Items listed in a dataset
:::::

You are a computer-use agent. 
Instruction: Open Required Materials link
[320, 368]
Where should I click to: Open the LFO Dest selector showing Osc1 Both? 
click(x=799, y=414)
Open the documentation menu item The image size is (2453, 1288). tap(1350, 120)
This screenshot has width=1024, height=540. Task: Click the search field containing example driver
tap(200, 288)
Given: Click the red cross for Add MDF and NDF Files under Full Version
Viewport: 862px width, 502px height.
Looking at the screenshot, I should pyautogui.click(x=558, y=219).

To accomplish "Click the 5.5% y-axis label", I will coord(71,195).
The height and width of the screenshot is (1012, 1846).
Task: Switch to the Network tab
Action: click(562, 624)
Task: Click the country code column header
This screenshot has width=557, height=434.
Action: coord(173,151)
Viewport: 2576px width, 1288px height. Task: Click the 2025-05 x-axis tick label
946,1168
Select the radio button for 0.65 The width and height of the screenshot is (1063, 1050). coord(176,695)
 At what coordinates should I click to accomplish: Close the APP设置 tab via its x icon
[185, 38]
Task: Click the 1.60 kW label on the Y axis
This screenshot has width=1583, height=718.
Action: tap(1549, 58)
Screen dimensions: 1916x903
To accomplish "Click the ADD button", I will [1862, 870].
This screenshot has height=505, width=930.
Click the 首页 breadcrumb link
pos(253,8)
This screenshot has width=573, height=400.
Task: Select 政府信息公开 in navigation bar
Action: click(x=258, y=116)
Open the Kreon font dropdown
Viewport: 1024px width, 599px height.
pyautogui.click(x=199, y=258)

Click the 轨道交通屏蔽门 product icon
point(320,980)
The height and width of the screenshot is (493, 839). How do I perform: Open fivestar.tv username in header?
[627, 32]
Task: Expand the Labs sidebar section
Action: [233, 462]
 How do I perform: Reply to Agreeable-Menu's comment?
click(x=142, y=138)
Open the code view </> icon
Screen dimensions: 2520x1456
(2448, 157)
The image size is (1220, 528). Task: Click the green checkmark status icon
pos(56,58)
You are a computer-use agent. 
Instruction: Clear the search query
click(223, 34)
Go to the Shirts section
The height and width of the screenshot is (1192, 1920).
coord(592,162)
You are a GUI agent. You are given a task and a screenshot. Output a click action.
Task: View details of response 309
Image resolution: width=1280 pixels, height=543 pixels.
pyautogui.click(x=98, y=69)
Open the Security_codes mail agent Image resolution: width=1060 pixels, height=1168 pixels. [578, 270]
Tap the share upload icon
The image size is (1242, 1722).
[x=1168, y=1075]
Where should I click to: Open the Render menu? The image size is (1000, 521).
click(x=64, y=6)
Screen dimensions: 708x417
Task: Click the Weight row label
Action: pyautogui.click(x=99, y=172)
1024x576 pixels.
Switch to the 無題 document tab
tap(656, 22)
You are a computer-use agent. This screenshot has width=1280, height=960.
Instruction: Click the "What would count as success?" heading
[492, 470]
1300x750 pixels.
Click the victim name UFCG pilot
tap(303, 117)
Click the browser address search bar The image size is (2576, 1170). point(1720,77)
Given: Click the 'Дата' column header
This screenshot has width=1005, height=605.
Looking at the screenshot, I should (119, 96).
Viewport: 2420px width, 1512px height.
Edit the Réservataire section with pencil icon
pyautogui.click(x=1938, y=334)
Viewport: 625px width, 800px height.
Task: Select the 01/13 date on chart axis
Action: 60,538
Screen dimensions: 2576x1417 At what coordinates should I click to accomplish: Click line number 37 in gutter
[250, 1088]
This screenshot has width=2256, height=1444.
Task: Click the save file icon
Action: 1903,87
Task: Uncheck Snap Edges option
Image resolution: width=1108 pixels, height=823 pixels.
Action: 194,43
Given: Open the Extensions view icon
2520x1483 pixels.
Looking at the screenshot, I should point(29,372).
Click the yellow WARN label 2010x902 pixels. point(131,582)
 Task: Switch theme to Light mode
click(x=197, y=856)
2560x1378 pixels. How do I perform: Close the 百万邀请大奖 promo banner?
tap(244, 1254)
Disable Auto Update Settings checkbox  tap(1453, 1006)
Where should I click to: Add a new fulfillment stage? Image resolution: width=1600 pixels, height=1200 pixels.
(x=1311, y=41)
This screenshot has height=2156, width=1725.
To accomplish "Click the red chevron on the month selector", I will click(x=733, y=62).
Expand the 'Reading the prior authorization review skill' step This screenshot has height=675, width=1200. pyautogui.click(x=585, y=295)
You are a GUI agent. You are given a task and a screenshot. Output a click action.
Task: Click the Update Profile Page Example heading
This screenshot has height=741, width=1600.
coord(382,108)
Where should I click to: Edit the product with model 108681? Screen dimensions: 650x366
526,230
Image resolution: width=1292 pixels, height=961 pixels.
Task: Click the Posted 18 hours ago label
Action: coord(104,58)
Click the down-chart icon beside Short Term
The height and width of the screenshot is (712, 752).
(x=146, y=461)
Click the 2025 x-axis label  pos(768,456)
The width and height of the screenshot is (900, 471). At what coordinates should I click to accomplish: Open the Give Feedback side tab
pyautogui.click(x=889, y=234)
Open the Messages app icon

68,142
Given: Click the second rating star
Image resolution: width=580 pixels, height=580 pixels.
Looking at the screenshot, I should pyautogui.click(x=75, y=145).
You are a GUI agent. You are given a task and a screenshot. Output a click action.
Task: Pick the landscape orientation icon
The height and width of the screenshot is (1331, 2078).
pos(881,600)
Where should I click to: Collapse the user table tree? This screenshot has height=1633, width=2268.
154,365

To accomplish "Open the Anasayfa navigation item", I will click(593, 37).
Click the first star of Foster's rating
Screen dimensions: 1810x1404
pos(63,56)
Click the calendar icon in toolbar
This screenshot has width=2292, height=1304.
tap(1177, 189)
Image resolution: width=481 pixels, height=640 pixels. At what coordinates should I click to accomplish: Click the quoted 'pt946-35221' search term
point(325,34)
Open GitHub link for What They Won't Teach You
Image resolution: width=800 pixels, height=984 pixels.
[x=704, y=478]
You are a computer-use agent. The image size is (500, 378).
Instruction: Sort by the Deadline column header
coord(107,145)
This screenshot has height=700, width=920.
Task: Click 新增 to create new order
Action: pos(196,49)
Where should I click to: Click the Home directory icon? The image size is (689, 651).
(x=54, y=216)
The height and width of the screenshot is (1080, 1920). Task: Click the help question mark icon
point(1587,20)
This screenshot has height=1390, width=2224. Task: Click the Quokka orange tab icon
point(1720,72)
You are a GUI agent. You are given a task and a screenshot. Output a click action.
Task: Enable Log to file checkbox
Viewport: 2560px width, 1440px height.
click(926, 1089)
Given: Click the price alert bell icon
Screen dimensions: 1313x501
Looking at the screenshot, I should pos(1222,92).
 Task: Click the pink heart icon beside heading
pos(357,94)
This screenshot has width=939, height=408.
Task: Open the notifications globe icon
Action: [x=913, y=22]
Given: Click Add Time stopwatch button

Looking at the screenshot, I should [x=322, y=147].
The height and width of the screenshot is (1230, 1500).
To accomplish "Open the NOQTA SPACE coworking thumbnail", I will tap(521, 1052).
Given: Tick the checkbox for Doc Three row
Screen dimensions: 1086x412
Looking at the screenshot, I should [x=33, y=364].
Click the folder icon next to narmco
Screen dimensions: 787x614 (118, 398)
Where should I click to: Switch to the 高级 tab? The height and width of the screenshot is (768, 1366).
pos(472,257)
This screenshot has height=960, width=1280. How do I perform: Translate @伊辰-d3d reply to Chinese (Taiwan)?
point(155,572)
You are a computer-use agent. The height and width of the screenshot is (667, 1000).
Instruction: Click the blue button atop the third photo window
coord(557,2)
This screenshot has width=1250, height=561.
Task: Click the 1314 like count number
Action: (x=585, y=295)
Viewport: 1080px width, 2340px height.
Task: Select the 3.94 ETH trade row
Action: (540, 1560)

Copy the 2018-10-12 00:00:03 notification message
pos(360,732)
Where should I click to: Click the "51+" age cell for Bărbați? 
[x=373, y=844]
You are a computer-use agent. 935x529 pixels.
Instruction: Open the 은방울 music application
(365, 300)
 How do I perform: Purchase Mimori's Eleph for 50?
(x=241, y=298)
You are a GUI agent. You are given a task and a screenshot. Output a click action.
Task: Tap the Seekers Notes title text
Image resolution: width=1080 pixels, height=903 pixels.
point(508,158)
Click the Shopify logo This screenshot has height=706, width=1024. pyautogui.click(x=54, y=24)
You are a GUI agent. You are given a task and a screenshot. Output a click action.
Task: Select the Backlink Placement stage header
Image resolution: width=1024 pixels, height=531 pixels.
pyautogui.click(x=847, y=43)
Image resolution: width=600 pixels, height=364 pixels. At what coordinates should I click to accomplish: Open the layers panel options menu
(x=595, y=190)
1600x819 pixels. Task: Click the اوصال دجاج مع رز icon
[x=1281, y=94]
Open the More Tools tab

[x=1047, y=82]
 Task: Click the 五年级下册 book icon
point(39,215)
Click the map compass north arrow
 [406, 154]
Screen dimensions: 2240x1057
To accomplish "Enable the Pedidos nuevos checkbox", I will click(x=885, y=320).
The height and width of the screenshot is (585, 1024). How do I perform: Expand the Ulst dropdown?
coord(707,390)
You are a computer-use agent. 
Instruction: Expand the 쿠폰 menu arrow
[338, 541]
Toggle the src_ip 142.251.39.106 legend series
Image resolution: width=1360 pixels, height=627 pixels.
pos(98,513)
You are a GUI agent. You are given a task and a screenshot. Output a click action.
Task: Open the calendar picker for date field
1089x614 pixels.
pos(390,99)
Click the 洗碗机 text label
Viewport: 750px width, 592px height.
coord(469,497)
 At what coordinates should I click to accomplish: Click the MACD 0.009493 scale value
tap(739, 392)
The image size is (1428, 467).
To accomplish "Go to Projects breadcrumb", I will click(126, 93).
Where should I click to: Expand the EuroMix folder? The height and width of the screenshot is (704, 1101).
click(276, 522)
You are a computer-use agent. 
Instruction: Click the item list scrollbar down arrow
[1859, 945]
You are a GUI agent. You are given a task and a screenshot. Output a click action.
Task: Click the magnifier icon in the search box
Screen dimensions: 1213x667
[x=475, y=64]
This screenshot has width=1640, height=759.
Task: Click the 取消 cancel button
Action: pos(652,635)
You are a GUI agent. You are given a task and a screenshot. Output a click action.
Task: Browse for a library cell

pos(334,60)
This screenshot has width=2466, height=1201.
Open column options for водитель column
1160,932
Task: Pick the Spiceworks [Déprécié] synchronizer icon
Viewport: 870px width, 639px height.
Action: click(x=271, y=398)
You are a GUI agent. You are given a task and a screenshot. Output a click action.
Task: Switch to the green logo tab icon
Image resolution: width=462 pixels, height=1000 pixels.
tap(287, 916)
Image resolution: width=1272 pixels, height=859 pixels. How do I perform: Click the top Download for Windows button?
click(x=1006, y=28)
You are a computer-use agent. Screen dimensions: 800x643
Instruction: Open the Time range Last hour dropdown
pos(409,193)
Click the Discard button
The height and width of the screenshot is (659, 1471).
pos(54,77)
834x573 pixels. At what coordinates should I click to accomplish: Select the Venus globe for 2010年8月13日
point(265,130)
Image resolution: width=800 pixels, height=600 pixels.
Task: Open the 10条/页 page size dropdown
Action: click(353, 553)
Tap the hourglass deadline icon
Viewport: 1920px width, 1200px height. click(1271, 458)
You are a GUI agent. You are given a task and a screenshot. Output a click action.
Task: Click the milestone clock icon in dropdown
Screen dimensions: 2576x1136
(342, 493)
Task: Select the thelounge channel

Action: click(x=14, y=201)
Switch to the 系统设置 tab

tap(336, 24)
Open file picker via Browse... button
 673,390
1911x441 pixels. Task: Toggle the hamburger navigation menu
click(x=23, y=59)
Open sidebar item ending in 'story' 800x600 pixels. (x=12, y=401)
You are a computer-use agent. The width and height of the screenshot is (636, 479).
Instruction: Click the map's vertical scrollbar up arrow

:::::

● **Work to be completed**
Starting at the first line of the items and stopping after the line that contains "tap(200, 288)", rewrite those lines as a JSON list of strings with one string per line and blank lines left out.

● **The completed task**
[
  "You are a computer-use agent. ",
  "Instruction: Open Required Materials link",
  "[320, 368]",
  "Where should I click to: Open the LFO Dest selector showing Osc1 Both? ",
  "click(x=799, y=414)",
  "Open the documentation menu item The image size is (2453, 1288). tap(1350, 120)",
  "This screenshot has width=1024, height=540. Task: Click the search field containing example driver",
  "tap(200, 288)"
]